##### The data

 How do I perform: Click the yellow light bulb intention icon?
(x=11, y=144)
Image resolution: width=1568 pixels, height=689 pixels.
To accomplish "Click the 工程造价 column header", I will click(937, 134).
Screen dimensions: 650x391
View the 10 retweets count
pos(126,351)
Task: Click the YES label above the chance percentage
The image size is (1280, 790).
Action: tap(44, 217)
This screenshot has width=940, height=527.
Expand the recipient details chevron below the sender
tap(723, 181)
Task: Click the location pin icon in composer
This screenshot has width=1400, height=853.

##########

> Directions: Each line from the line holding "Task: Click the location pin icon in composer" through the end of the material above is to be printed exactly, both ends included, and no other line is to appear.

> Exercise solution:
Task: Click the location pin icon in composer
This screenshot has width=1400, height=853.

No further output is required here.